There are those who will cry: but he is so unserious, but he is shallow and vain. He is all about the clothes and the complexion. He lies a lot and shifts his tales, desperate only for attention. He is not making any of these complex statements. He doesn’t even understand what’s going on.

Okay. Take a deep breath.

First, a person doesn’t need to be eloquent or to flaunt verbal depth for what they represent to nonetheless show depth. Bobrisky may not have the words, but his actions speak as loud as any sociological interrogation: he insists on being, just the way he is.

Second, he doesn’t need to be perfect to be a legitimate human being deserving of basic dignity. No, he doesn’t.

And finally, how else did you expect him to be in a country so deeply hateful of gender bending? How else could he live a sane, untroubled life in the urban centers unharmed except to tease and to giggle and to ultimately appear non-threatening so that we laugh, and giggle along with him and point at him as a freak, and then stay comfortable – because after all he is only a joke, he doesn’t mean to do anything but sell his bleaching creams.

And even then, here we are, many on social media flinging hate, disdain and disgust the way of a young man who has done nothing but be himself, the way he feels most comfortable – and that of course harms no one in any way that anyone can prove, save for taste.

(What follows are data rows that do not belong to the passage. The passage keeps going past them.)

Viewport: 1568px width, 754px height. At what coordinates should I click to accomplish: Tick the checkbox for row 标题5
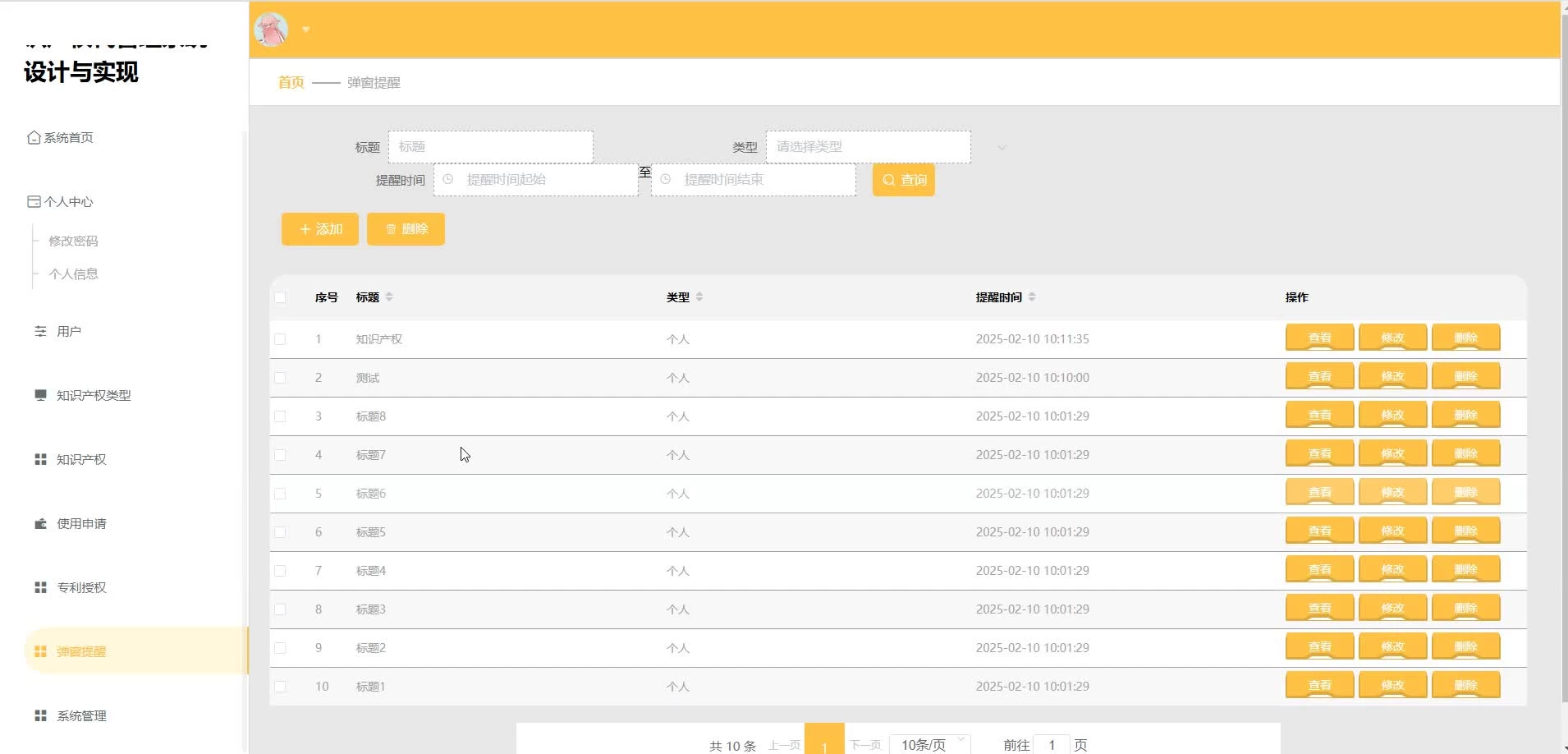(281, 532)
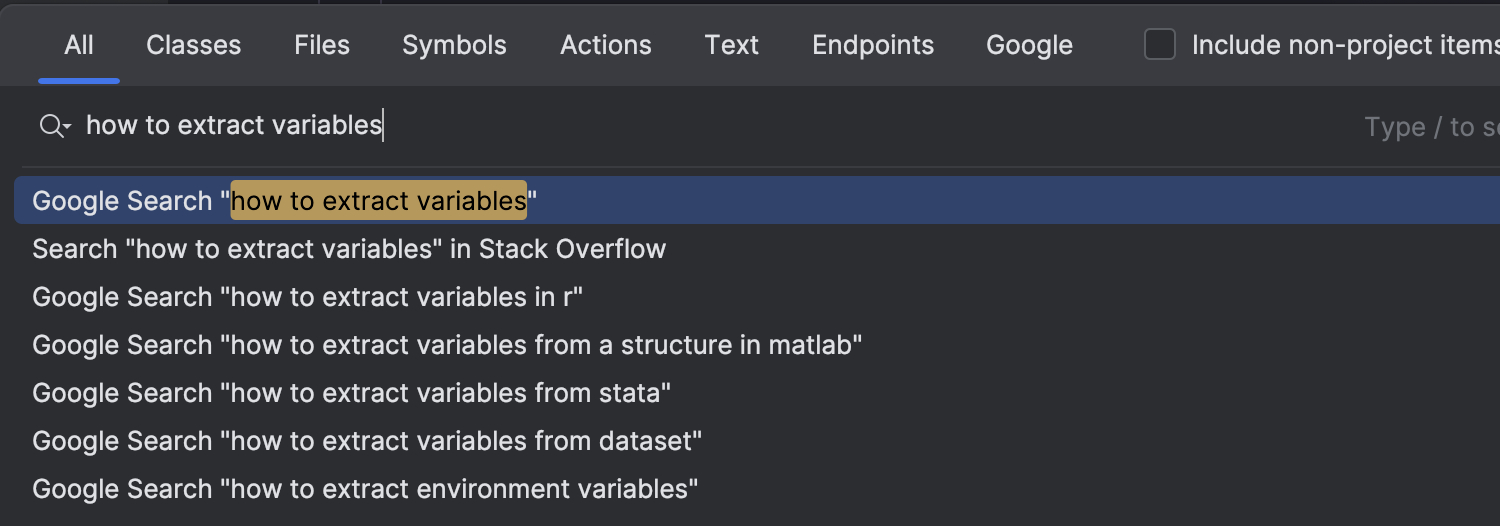Image resolution: width=1500 pixels, height=526 pixels.
Task: Go to the Actions tab
Action: coord(606,45)
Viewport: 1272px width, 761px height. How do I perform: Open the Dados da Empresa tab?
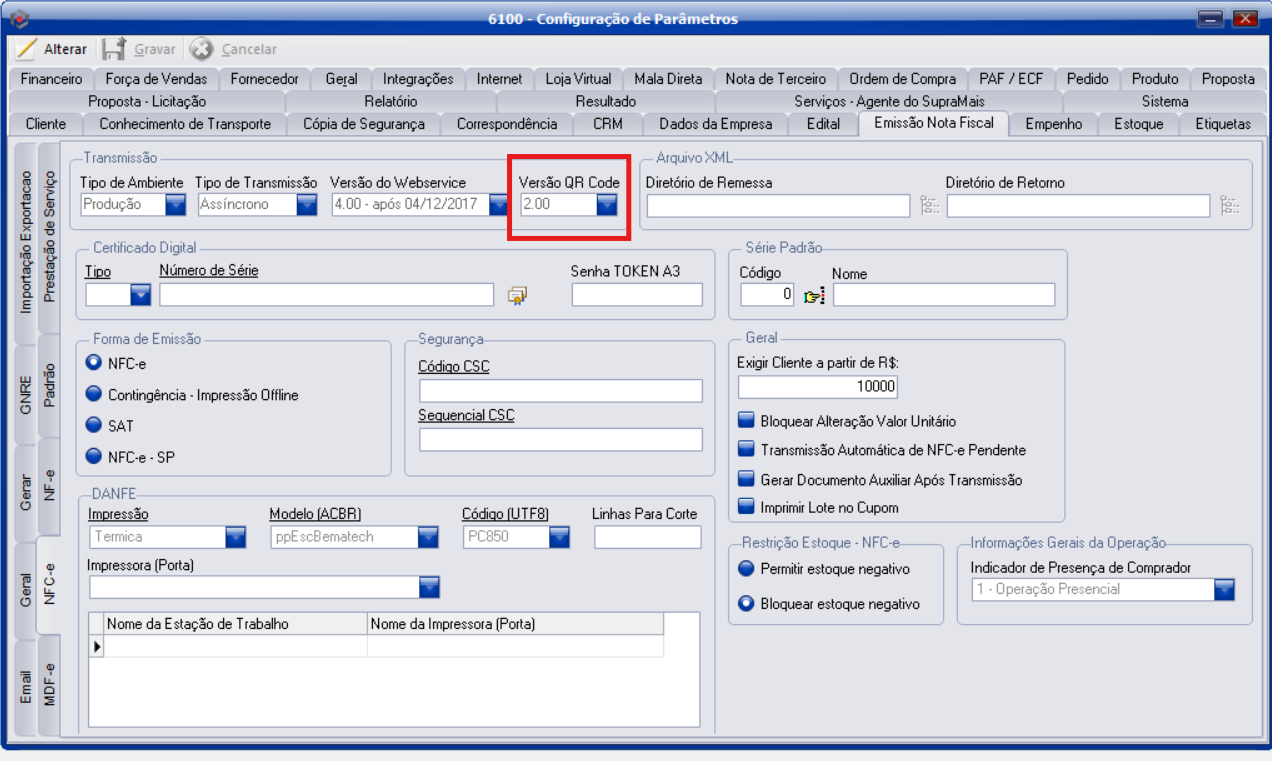point(715,124)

There is certainly nothing frivolous about the amount of hate that has been flung his way, including those who petulantly dismiss him as ‘unserious’, even when he is a serious social media juggernaut and an authentic cultural sensation.

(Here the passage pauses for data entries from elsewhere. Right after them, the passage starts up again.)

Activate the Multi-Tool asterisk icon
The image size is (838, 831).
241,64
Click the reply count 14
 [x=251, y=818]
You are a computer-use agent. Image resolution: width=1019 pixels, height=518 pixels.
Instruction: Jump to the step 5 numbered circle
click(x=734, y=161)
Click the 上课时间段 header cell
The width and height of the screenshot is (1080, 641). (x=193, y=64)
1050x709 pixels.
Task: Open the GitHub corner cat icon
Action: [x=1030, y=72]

And it is important, just as Chidi Odinkalu, the National Human Rights Commission boss has bravely pointed out: that the attacks stop.

That the hate cease. That we should leave alone a young man only trying to find his way in a harsh, unforgiving world.

Yes, it is against the laws of Nigeria (repressivelaws, in our opinion, but still the law), essentially: to be gay, to want a gay marriage.

But none of these laws have yet been violated by this strong-willed young man, as far as any of us can verify.

Thankfully, no one has yet passed a law against cross-dressing.

Of course, this is Nigeria, where our incursions into the personal and the private – moralizing as we go – have no limits; stealing the attention we should focus on actually building the social and economic fabric of our country. So that silly law might yet come.

At least for now, though, and for the sake of the many minorities who live in a country that would rather they do not, we thank God for small mercies.